Le colonisateur avait  divisé le territoire du Dahomey en cantons, en subdivisions de cercles : six (6) au départ puis 11:

  1. Dans l’hinterland (l’appellation  Nord apparaitra en 1951), les cercles dits  plus tard du Moyen-Niger (Kandi), du Nord-est (Parakou) et du Nord-ouest (Djougou);
  2. Au Centre (ce qu’ils appelaient ainsi), Abomey, Savê d’abord puis Savalou ensuite ;
  3. Au Sud, cercles d’Aplahoué, d’Athiémé,  Ouidah, Cotonou, Porto-Novo et Pobè.

Le territoire du Dahomey devint République autonome le 4 décembre 1958 et deux ans après en 1960, il accéda à la souverainetéinternationale en devenant indépendant. Le régime PDU du Président Hubert Maga procéda dans la foulée à un découpage territorial, à savoir :

  • La déconcentration de l’Etat avec la création de six (¬¬6) départements et d’un certain nombre de sous-préfectures, anciens cercles ou nouvellement créées ;
  • La décentralisation avec la conservation des anciennes communes créées sous la colonisation ; il y avait Ouidah, Cotonou, Porto-Novo et Abomey qui toutes cessèrent d’exister dès 1964.

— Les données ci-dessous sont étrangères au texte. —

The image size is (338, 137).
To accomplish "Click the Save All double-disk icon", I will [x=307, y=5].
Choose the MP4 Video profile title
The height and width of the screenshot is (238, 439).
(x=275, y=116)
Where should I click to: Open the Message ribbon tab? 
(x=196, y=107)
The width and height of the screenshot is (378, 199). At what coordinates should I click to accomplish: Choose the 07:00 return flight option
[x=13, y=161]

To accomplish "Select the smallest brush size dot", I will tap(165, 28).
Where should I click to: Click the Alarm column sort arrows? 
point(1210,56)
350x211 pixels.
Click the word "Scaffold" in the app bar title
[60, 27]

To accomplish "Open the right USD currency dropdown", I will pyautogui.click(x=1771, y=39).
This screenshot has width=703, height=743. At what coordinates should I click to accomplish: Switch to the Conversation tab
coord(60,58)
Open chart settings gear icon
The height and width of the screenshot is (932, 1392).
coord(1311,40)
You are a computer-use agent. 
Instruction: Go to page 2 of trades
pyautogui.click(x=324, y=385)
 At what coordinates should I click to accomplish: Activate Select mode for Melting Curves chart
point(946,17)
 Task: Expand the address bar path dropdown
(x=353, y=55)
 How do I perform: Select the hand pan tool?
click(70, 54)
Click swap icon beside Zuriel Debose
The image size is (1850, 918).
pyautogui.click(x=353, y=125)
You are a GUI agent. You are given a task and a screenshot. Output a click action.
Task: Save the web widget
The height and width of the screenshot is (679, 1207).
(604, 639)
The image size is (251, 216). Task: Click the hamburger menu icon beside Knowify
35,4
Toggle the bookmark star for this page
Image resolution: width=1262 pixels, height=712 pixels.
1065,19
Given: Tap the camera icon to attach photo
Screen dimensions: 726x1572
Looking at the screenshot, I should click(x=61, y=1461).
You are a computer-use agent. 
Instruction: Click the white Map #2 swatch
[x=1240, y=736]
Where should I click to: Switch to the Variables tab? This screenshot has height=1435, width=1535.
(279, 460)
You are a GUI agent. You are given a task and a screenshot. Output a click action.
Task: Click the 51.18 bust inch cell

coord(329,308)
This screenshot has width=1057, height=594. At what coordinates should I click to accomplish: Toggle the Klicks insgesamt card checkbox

Une première curiosité sautait aux yeux lorsqu’on examinait alors la carte administrative de l’ex-Dahomey : pourquoi ne pas tenir compte du seul critère valable de la variable  superficie dans le découpage territorial de 1961? Ainsi si le Sud (Abomey compris) qui couvre 1/5 du territoire national peut abriter 4 départements, le Centre, le vrai,  c’est-à dire les Collines avec à peu près 1/5 aussi aurait dû avoir un nombre idoine de départements, soit au moins 3. Le Nord qui lui couvre les 3/5 de la superficie du territoire national aurait eu normalement 3 fois plus de départements que le Sud, soit 12. Or, à quoi avons-nous  assisté ? Le Sud (moins Abomey) eut droit à 3 départements, le Centre avec Abomey à 1 et  le Nord à 2 ! Remarquons que ce fut sous la présidence d’un ressortissant du Nord, Hubert Koutoucou Maga qui avait confié le ministère de l’intérieur à un congénère Arouna Mama, que fut perpétrée cette véritable forfaiture ! On n’a même pas daigné conserver les trois vastes cercles du Nord (Nord-Ouest, Nord-est, Moyen-Niger).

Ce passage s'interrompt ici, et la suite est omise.